Trecho ::
O que muda com as reformas legislativas relacionadas à arbitragem
Lucas Sávio Oliveira
Entrou em vigor no último dia 27 de julho a Lei nº 13.129/2015 (1), passando assim a valer as alterações por ela realizadas na Lei de Arbitragem (2) e, também, na Lei das Sociedades Anônimas (3). Com as reformas legislativas, a arbitragem, que já se consolidou no Brasil como uma das maneiras mais eficazes de resolução de conflitos, ganhou força.
Questões que antes poderiam gerar dúvidas, tais como a possibilidade de utilização da arbitragem pela administração pública, como proceder em caso de câmaras com listas fechadas de árbitros, a interrupção da prescrição pela instituição da arbitragem, a prerrogativa dos árbitros em proferir sentenças parciais, a concessão de tutelas cautelares e de urgência, ou sobre a comunicação entre os árbitros e o poder judiciário e questões relacionadas à inserção de convenção de arbitragem nos estatutos sociais de sociedades anônimas, passaram a ser expressamente reguladas.
Arbitragem e administração pública
Desde a segunda metade do Século XIX a arbitragem é adotada no Brasil para a resolução de controvérsias em contratos administrativos, tendo sido escolhida, por exemplo, para a resolução de possíveis litígios que pudessem surgir das concessões de estradas de ferro gerais na época do Império Brasileiro, tal como aprovado pelo Decreto nº 7.959, de 29 de dezembro de 1880 (4). Ainda assim, muito se questionou sobre esta possibilidade, afirmando-se, dentre outros equívocos, que ao submeter-se à arbitragem a administração pública estaria transacionando com o interesse público, algo que seria inadmissível, e que, além disso, seria necessária uma lei que expressamente permitisse que o Estado se utilizasse da arbitragem.

Itens de dados ::
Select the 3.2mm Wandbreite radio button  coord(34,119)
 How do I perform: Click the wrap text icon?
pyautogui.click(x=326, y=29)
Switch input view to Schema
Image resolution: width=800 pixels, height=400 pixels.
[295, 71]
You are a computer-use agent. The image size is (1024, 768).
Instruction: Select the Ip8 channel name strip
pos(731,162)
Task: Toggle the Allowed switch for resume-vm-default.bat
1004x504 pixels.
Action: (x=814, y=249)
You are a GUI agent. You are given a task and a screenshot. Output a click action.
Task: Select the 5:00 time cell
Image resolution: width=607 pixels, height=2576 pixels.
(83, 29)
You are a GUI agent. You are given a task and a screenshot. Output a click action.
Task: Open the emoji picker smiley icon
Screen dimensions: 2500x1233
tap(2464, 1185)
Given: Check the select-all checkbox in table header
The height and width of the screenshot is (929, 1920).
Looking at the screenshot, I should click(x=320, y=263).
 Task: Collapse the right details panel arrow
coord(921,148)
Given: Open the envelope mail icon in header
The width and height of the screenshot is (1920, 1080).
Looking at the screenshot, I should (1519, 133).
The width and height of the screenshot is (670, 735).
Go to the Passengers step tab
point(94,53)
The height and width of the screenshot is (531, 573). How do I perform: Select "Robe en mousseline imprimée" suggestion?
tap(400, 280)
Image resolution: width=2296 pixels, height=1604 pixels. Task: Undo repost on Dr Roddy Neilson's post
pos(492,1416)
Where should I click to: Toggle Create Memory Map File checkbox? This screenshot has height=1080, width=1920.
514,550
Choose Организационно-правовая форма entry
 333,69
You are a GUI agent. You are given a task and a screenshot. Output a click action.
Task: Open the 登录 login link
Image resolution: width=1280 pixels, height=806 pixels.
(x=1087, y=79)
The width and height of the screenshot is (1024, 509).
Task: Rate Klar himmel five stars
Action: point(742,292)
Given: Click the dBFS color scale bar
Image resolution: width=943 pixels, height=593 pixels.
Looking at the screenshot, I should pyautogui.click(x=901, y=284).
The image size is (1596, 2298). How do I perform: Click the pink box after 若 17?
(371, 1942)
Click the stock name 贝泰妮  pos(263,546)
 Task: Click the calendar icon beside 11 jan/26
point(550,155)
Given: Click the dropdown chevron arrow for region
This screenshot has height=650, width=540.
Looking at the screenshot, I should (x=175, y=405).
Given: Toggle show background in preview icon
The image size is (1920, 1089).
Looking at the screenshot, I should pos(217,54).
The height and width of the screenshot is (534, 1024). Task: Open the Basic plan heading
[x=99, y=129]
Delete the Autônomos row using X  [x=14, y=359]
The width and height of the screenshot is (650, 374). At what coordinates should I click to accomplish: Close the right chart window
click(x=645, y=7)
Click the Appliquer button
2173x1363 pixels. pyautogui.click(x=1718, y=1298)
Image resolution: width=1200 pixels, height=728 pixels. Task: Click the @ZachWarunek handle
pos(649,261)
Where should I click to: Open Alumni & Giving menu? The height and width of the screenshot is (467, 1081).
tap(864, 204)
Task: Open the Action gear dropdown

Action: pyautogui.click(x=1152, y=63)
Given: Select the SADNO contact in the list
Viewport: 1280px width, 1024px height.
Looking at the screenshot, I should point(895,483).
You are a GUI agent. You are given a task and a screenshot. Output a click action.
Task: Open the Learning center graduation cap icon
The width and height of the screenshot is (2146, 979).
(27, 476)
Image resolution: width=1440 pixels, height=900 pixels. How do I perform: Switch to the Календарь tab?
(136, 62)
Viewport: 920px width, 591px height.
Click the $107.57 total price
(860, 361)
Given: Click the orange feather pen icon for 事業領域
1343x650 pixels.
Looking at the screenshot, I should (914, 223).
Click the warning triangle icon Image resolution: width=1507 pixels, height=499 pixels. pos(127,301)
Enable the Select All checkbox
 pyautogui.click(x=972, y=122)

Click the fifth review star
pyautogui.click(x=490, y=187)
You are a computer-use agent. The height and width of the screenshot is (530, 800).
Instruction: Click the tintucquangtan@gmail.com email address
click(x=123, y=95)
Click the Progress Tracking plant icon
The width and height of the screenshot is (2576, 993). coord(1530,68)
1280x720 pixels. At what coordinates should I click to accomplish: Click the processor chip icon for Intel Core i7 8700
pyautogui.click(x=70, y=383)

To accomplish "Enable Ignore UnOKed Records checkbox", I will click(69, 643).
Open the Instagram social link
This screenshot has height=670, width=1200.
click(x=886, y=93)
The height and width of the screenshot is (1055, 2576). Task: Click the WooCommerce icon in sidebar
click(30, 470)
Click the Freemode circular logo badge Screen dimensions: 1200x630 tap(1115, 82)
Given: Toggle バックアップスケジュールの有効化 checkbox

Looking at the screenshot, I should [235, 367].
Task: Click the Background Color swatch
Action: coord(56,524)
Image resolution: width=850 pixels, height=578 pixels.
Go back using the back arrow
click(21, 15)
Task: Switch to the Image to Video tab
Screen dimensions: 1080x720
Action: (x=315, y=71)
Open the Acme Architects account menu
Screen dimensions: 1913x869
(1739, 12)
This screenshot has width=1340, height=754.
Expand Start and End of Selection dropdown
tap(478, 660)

Tarefa escrita 1 :: Segundo o trecho sobre arbitragem, que decreto aprovou a arbitragem para possíveis litígios das concessões de estradas de ferro gerais na época do Império?
Tarefa escrita 2 :: Copie do trecho sobre arbitragem, sem alterar nada, tudo desde "O que muda com" até "conflitos, ganhou força.".
Responda com base somente no trecho.

Solução da tarefa 1 :: O Decreto nº 7.959, de 29 de dezembro de 1880.

Solução da tarefa 2 ::
O que muda com as reformas legislativas relacionadas à arbitragem
Lucas Sávio Oliveira
Entrou em vigor no último dia 27 de julho a Lei nº 13.129/2015 (1), passando assim a valer as alterações por ela realizadas na Lei de Arbitragem (2) e, também, na Lei das Sociedades Anônimas (3). Com as reformas legislativas, a arbitragem, que já se consolidou no Brasil como uma das maneiras mais eficazes de resolução de conflitos, ganhou força.